Sticky Fingers, released half a century ago today, represented a fresh start for the Rolling Stones and included what would become one of their best-loved songs: Brown Sugar. Yet what would go on not only to be the album's most enduring feature, but also change the face of marketing, appeared on the LP's inside sleeve and the record's label: a pair of voluptuous red lips out of which stuck an equally bawdy tongue. It became synonymous with Sticky Fingers, as instantly recognisable a corporate logo as the bitten apple on an iPhone or the golden arches of McDonald's, and marked the moment the band became a brand.

When the Stones celebrated their own 50th anniversary together in 2012, the American artist Shepard Fairey, who they commissioned to update the image, called it: "The most iconic, potent and enduring logo in rock and roll history the essence of rebellion and sexuality that is the allure of rock and roll at its finest."

Yet the designer who created the original tongue and lips was initially paid just £50 for his troubles. Since then it has generated billions of pounds for the self-styled "greatest rock and roll band in the world".

The release of Sticky Fingers was a pivotal moment for the Rolling Stones, and not just because it was their first album of the new decade. The group's founder Brian Jones had been found dead in his swimming pool two years previously.

They had ditched their old label Decca and set up their own, called Rolling Stones Records, to give themselves greater artistic control - a requirement given urgent impetus by the alarming discovery they didn't even own their back catalogue of hits.

Too late, they discovered that their departing manager Allen Klein (who was simultaneously also at the heart of The Beatles's deeply acrimonious break-up) had signed over to his company the American copyright of their entire Sixties output, songs ranging from Satisfaction to Jumpin' Jack Flash.

They had also just toured the UK for the first time in five years, which became known as the Goodbye Tour after the Stones announced their intention of becoming tax exiles and of moving to the south of France immediately afterwards, a relocation prompted by the income tax and surtax of between 83 and 98 percent they were paying. From then on, they vowed, things would be different.

While the creator of the lips was little known, the zipper cover was the creation of that master of pop art, Andy Warhol.
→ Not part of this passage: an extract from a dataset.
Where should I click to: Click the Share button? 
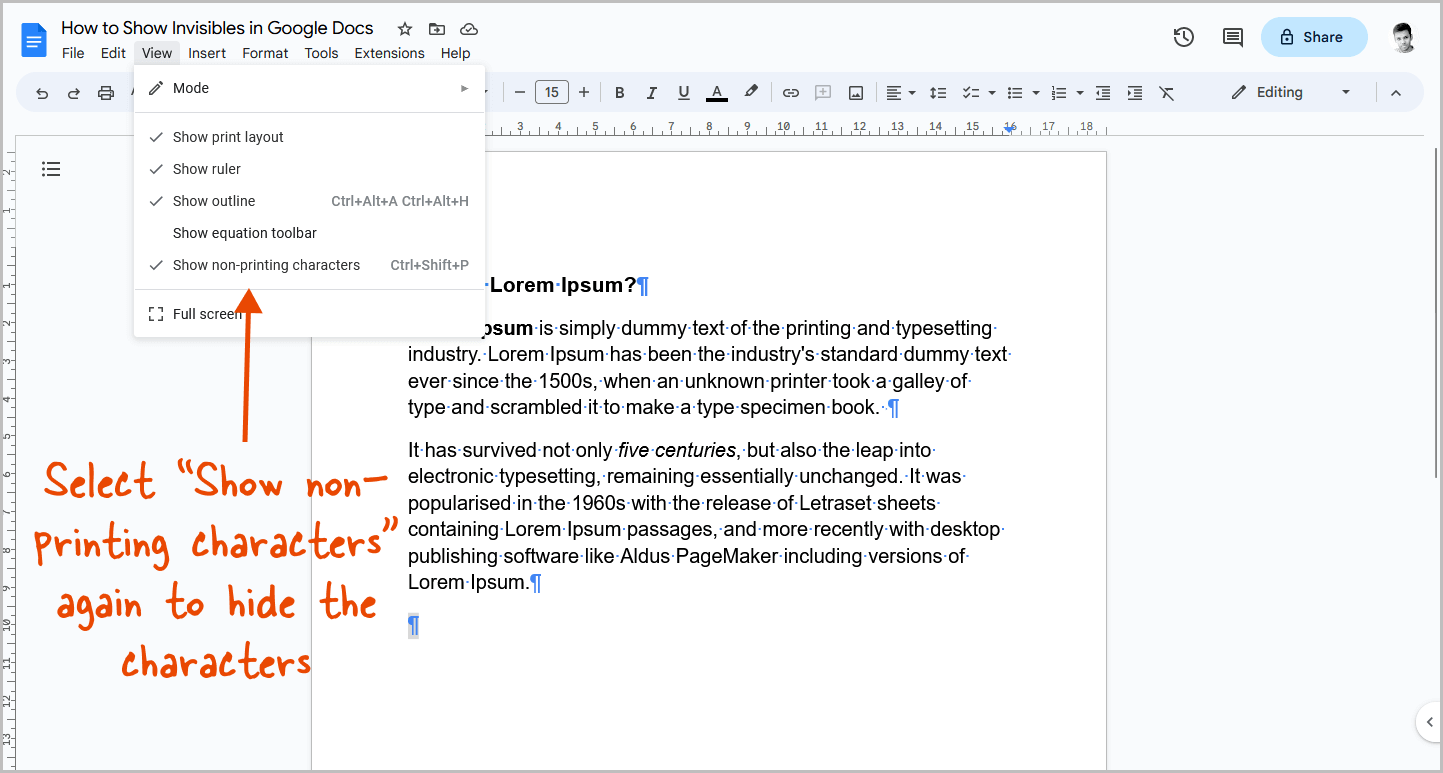(1313, 36)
He and Jagger had met and become friends when the band first toured the US in 1963.

The zip was pulled down to reveal an image of a pair of white briefs, stamped in gold with Warhol's name.
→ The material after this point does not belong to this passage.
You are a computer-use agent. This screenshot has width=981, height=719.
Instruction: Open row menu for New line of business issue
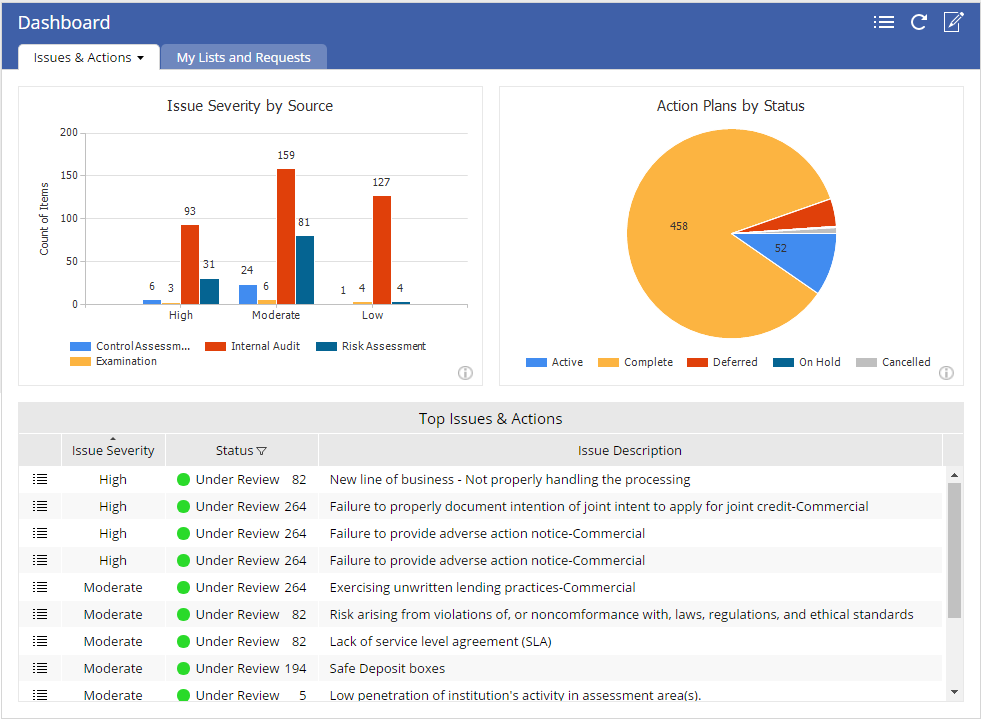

Despite much speculation about who was modelling the jeans in the picture, at first believed to be Jagger himself, the body almost certainly belonged to a model and actor friend of Warhol's called Joe Dallesandro (whose other claim to fame is that he is the "Little Joe" who features in the lyrics of Lou Reed's Walk on the Wild Side).

The image proved far too risqué for some countries. The strait-laced culture and censorship of the right-wing Franco regime in Spain meant the cover was replaced there with what became known as the "can of fingers": gruesome disembodied digits emerging from a treacle can.

When Sticky Fingers was eventually released in Russia in 1992, following the fall of the USSR, the cover featured blue jeans on a female model, with a zipper and Soviet army hammer and sickle-inscribed belt buckle. Warhol was paid £15,000 for the artwork (about £215,000 in today's money). It was an awful lot more than the other artist involved with the album would receive.

John Pasche, who will be 76 tomorrow, had just completed his MA at the Royal College of Art at the time, when he was recommended to Jagger.



The tongue and lips came from an illustration of the Hindu deity Kali that the singer had seen in a shop near his home.

Pasche recalled that Jagger sought, "an image that could work on its own like the Shell Petroleum logo. He wanted that kind simplicity. India was very much in fashion at the time, but I thought something like that might go out of date. I just immediately picked up on the tongue and mouth."

It helped that, as best-selling author and broadcaster David Hepworth points out: "Mick Jagger's mouth was a big talking point at the time, often not in a complimentary way. So the logo was taking a characteristic people objected to and blowing it up."

John Pasche regarded it as a protest symbol: "The kind of thing kids do when they stick their tongue out at you."

His black and white drawing was then sent to New York, where it underwent a redesign - most crucially in its now familiar colour - by the Sound Packaging Corporation, a company whose other creations had included the distinctive banana on the cover of the Velvet Underground & Nico album.

The Stones were sufficiently pleased with the image to pay Pasche a further £200 for it the following year.

He eventually sold the copyright to the group in 1984 for £26,000.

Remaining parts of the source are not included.